■ **EXERCISE REQUIREMENTS**
Repeat only the lines from the one containing "The height and width of the screenshot is (388, 401)." to the final line below, exactly as they read, and leave every picture out.

■ **DATA FOR PROCESSING**
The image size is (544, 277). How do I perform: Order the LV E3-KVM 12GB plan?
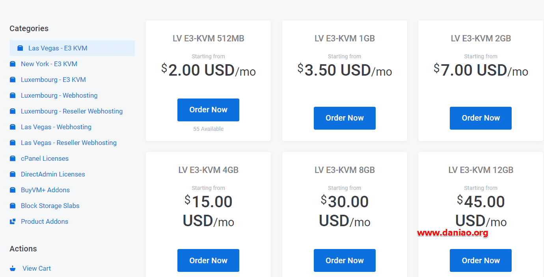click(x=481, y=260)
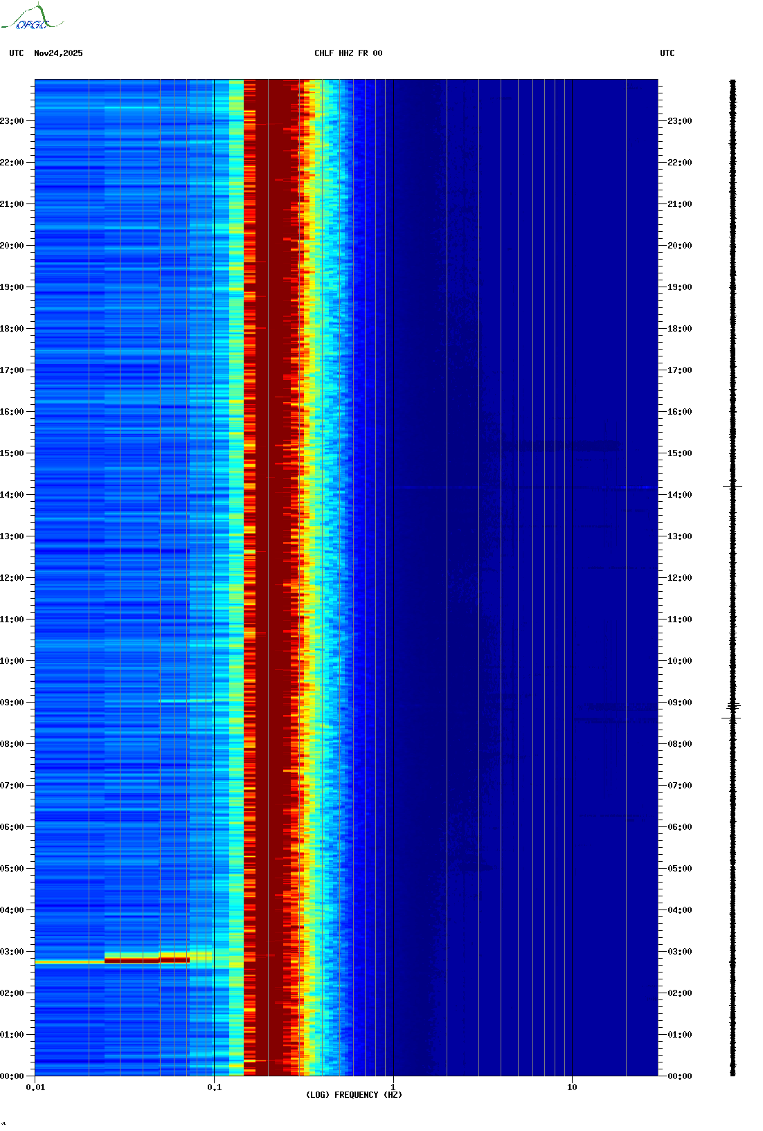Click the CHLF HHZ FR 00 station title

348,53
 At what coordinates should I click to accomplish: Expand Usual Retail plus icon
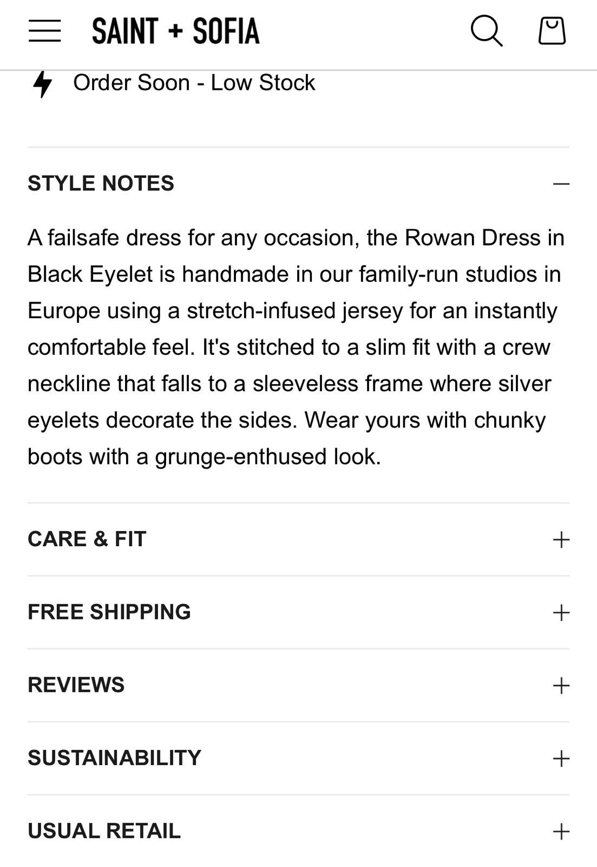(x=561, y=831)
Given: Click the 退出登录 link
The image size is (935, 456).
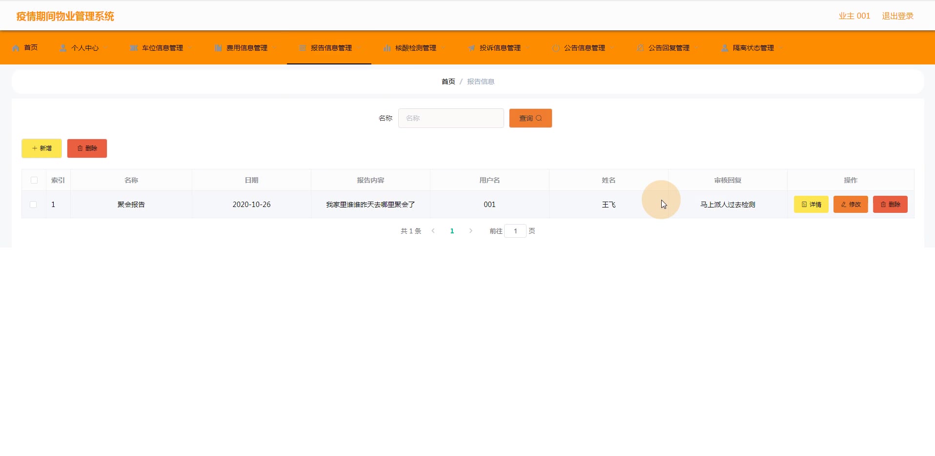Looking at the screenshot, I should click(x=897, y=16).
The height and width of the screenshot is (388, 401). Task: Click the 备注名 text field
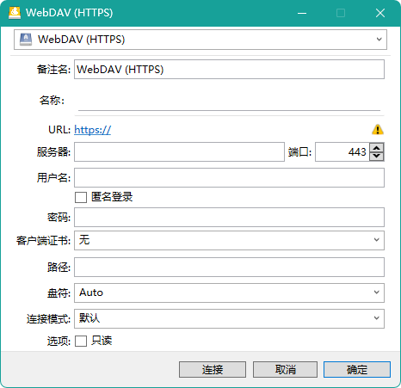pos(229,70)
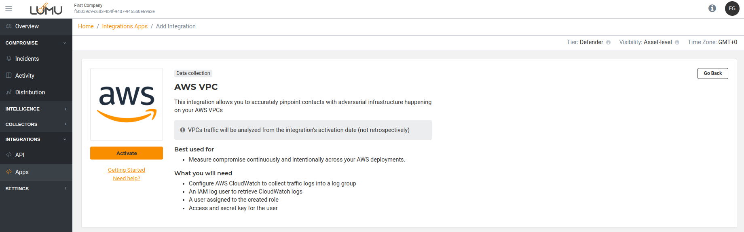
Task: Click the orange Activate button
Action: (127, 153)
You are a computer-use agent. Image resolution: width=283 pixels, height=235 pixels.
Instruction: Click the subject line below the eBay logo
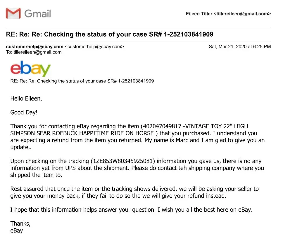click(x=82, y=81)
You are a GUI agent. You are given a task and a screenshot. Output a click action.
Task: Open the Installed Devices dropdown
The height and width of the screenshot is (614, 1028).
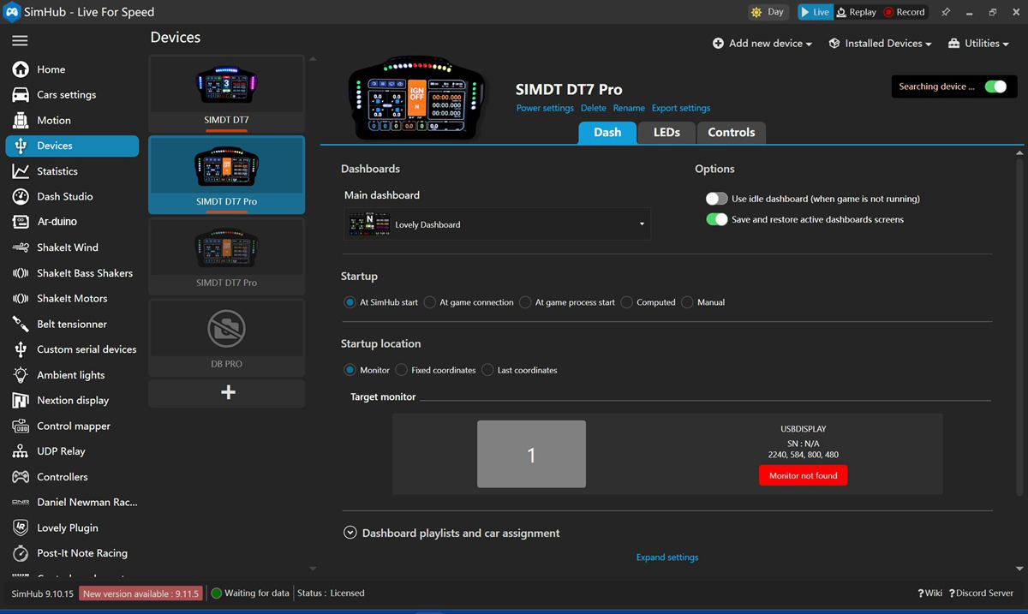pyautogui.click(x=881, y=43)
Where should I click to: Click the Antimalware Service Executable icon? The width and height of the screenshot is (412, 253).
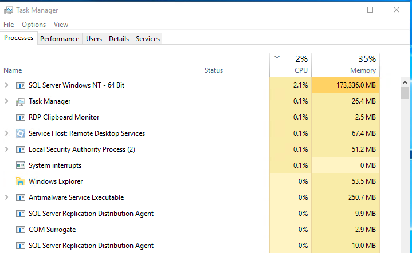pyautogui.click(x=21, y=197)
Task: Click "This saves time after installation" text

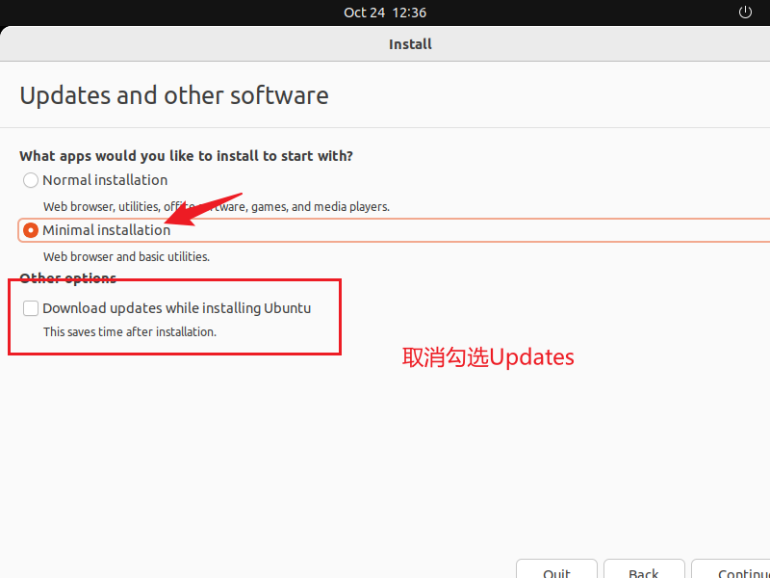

■ **SOLUTION TO THIS PROBLEM**
The height and width of the screenshot is (388, 401). Task: Click the 备注名 text field
pos(229,70)
Task: Click the orange Activate button
Action: (127, 153)
You are a computer-use agent. Image resolution: width=283 pixels, height=235 pixels.
Instruction: Click the subject line below the eBay logo
click(x=82, y=81)
You are a GUI agent. You are given a task and a screenshot. Output a click action.
Task: Open the Installed Devices dropdown
The height and width of the screenshot is (614, 1028).
pyautogui.click(x=881, y=43)
Where should I click to: Click the Antimalware Service Executable icon? The width and height of the screenshot is (412, 253).
pyautogui.click(x=21, y=197)
Task: Click "This saves time after installation" text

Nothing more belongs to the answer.